Sejatinya, leluhur Nayra tak beragama, turun menurun mereka hanya terikat dengan jin disekitarnya, mungkin Nayra satu-satunya yang memiliki agama.
Adam merangkul pundak Nayra. "Ayo, sayang kita pulang, hari sudah hampir tengah malam."
Nayra melihat ke arah Adam. "Om, terima kasih sudah menerima Nayra." Adam memeluk Nayra hangat.
Dewa mengusap kepala Nayra. "Bodoh." Nayra tersenyum.
Rio pun tertunduk seraya tersenyum, Hatinya menghangat diantara Dewa dan Adam yang saling menyayangi meski mereka tidak berhubungan darah dengan Nayra.
Nayra pamit dengan kepala suku desa kamiren dan beberapa sesepuh disana.

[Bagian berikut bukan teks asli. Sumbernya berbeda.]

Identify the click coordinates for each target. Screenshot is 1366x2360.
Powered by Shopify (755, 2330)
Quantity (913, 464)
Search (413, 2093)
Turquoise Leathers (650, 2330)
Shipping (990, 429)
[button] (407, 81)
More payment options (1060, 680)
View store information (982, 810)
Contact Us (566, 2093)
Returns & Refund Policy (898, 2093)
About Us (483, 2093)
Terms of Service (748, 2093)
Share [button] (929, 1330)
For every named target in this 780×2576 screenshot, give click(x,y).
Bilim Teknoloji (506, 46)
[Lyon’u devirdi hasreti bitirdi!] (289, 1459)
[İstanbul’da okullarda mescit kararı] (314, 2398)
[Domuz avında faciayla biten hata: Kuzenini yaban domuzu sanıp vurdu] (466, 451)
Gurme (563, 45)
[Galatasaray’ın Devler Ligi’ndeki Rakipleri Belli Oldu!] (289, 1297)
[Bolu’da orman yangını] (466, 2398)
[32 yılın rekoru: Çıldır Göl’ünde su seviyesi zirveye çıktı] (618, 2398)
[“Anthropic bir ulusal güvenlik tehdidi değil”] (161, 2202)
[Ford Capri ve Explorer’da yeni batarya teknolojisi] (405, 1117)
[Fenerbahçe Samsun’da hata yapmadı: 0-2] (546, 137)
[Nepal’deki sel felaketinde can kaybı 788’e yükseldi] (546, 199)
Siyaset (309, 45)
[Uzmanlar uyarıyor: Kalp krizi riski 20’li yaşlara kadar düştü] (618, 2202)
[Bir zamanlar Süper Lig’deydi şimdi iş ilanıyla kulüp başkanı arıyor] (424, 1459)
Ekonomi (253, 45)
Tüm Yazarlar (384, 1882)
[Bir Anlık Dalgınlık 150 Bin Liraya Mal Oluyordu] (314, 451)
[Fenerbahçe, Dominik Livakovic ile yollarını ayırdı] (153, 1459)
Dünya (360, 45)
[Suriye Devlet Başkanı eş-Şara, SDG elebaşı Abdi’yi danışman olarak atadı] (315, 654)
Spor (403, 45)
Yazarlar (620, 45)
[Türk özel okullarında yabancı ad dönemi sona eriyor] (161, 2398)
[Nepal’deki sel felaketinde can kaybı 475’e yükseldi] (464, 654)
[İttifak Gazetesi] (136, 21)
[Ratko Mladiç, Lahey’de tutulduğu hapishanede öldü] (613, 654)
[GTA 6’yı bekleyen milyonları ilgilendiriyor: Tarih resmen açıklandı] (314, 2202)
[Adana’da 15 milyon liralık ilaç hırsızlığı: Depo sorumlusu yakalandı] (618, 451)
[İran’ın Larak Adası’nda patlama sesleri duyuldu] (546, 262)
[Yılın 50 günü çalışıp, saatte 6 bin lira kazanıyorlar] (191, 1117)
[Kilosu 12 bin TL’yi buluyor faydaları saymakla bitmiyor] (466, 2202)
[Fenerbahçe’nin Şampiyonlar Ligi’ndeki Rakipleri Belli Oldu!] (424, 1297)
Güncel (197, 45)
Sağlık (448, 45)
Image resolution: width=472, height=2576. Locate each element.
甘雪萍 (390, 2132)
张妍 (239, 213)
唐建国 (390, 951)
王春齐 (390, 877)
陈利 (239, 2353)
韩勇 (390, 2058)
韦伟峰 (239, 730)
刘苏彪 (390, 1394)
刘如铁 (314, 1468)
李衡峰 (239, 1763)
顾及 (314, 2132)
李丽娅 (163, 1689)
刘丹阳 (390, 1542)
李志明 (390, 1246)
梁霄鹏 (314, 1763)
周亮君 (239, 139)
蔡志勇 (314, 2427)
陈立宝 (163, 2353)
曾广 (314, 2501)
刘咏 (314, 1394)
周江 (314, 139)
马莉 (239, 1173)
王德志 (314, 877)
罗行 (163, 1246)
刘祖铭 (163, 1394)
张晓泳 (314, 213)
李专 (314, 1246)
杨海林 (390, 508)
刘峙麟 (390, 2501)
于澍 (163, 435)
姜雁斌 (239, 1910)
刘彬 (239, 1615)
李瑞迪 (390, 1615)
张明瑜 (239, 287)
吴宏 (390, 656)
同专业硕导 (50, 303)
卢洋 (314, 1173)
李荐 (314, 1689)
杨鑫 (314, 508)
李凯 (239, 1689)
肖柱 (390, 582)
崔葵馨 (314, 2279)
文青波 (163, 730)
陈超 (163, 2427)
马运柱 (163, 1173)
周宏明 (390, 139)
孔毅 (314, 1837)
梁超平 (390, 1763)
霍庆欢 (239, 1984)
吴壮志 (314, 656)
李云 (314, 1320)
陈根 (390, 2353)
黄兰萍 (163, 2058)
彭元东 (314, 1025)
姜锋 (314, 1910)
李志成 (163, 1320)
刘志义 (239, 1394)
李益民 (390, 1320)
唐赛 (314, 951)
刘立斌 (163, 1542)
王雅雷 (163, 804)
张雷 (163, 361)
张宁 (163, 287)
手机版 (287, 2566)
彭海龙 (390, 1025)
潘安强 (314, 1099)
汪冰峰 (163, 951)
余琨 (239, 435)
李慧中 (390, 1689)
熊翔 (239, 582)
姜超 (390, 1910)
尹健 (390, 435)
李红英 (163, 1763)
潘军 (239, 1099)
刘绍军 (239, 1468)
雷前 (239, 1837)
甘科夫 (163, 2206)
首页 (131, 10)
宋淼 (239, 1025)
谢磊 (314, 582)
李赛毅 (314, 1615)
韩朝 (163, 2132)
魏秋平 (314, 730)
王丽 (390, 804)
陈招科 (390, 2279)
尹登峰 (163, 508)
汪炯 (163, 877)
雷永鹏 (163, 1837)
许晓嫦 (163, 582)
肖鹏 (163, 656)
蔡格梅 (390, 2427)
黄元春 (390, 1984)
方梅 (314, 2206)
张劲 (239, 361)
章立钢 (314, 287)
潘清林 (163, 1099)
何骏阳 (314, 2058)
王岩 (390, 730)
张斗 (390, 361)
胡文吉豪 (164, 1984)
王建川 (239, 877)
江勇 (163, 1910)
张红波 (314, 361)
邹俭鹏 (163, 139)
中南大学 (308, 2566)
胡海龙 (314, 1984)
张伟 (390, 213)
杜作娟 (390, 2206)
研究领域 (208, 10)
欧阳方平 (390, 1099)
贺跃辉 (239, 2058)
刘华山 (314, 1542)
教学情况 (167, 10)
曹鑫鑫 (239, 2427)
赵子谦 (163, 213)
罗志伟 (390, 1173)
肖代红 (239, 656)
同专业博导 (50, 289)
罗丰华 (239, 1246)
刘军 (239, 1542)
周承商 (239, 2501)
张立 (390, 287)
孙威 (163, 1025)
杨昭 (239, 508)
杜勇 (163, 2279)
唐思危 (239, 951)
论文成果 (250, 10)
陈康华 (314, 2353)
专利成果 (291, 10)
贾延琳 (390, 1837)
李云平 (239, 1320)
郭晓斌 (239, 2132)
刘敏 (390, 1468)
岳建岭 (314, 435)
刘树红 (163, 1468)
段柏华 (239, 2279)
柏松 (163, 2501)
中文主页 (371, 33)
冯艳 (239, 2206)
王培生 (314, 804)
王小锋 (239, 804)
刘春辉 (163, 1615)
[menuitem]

Selama di perjalanan Nayra tertidur pulas bersandar di lengan Dewa, Rio duduk bersebelahan dengan Adam yang mengendarai mobil menuju Jakarta."Rio, terima kasih. Sudah menjadi orang terdekat Nayra." Rio mengangguk dan tersenyum kemudian melirik kearah belakang menatap Nayra. Pandangannya berakhir melihat Dewa yang menarik satu alisnya dengan tatapan kesal. Rio hanya menarik sudut bibirnya kemudian kembali memandang ke depan jalan.
"Ada apa dengan kalian." Adam menangkap tatapan Dewa dari kaca spion tengah.
"Dia sedang mendekati adikku, Om." Rio terkekeh. "Hei, apa yang kau tertawakan?!"
"Maaf, ka Dewa. Apa perlu kita bersaing merebut hati Nayra."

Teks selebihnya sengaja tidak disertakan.